Beggar Moon

When the Beggar Moon rides the sky, fat and golden-red as a daemon light, do not go down to the Beggar's Masked Ball.

Stay with me, your mother says, stay and sweep the floor.

Stay with me, your father says, stay and sit by the fire.

Stay with me, your brother says, for under the Beggar Moon the Beggar King will find you.

But the faire song throbs through the empty streets, tapping at the panes and seeping under the door; and the moon-laid path on the paving stones lures the city daughters. Laughing, you run hand in hand, between the sensible houses, close-shuttered against temptation, chanting the Beggar Moon's song as you go.

And there in the market square the carnival waits, all color and movement in the still night. It curls around you, drawing you into its glow, as though the Beggar Moon itself has sunk to earth and opened its gates to admit you. As though the faire is a ceaseless whirling thing that the moon might catch up, still pulsing with light, and drop in the cleft of another valley, another city, a creature that plays to itself for lack of another audience.

Half hesitant, half bold, you flirt on the edges and come first to the fortuneteller's booth. There where the tide of light begins and ebbs, the sibyl waits in her embroidered tent, the stories she has told woven into the curtains. Thin, for the weight of her fortunes have worn her to the rim of her soul. And at her feet a moon-bright cat blinks up at you.

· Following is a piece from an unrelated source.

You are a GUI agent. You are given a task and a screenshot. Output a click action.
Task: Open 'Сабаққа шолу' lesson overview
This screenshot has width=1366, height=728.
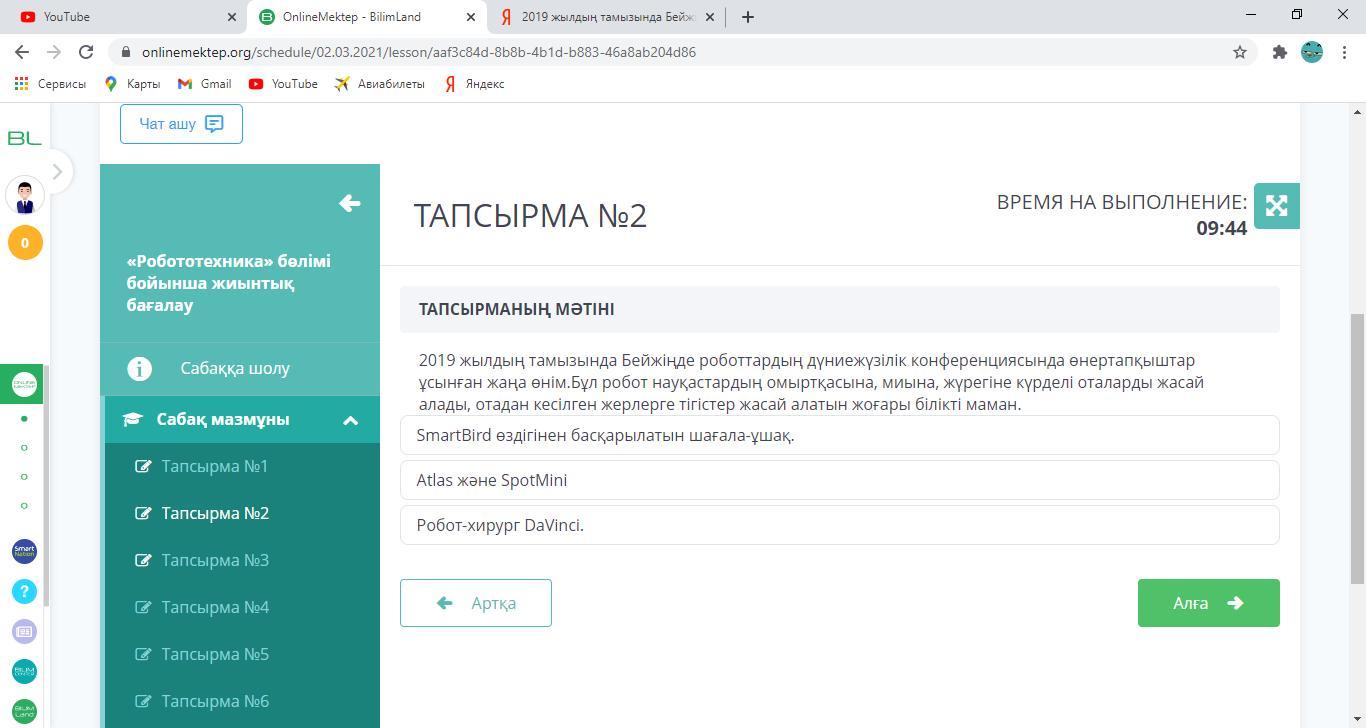pos(235,368)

You cross her palm with silver and take your fortunes in return. To the wainwright's sister comes long life and happiness. To the brewer's niece many children. For the silk merchant's daughter great wealth awaits. But from you the teller will take no silver. She hisses and shakes her head.

Pretty girl

Your mother will find you no more

If under the Beggar Moon

You walk

But you laugh your scorn for the moonlight has entered your blood. You plunge deeper into its limpid current, eager to be swallowed by it. The air flashes around you, thick with incense and foods never tasted. Puppets gambol on hidden strings, playing tricks to tempt your maiden blush. Beaded bracelets and rings wink at you from curtained trinket booths. A collared bear lurches in an ursine jig hand in hand with a red-capped dwarf. Amulets flutter from their sellers' hands, sworn to guard against plague, ill fortune, and death. Tumblers twist, bend, and unwind in an ever changing inhuman dance. But in your wake, the moon-bright cat follows, a silent golden shadow.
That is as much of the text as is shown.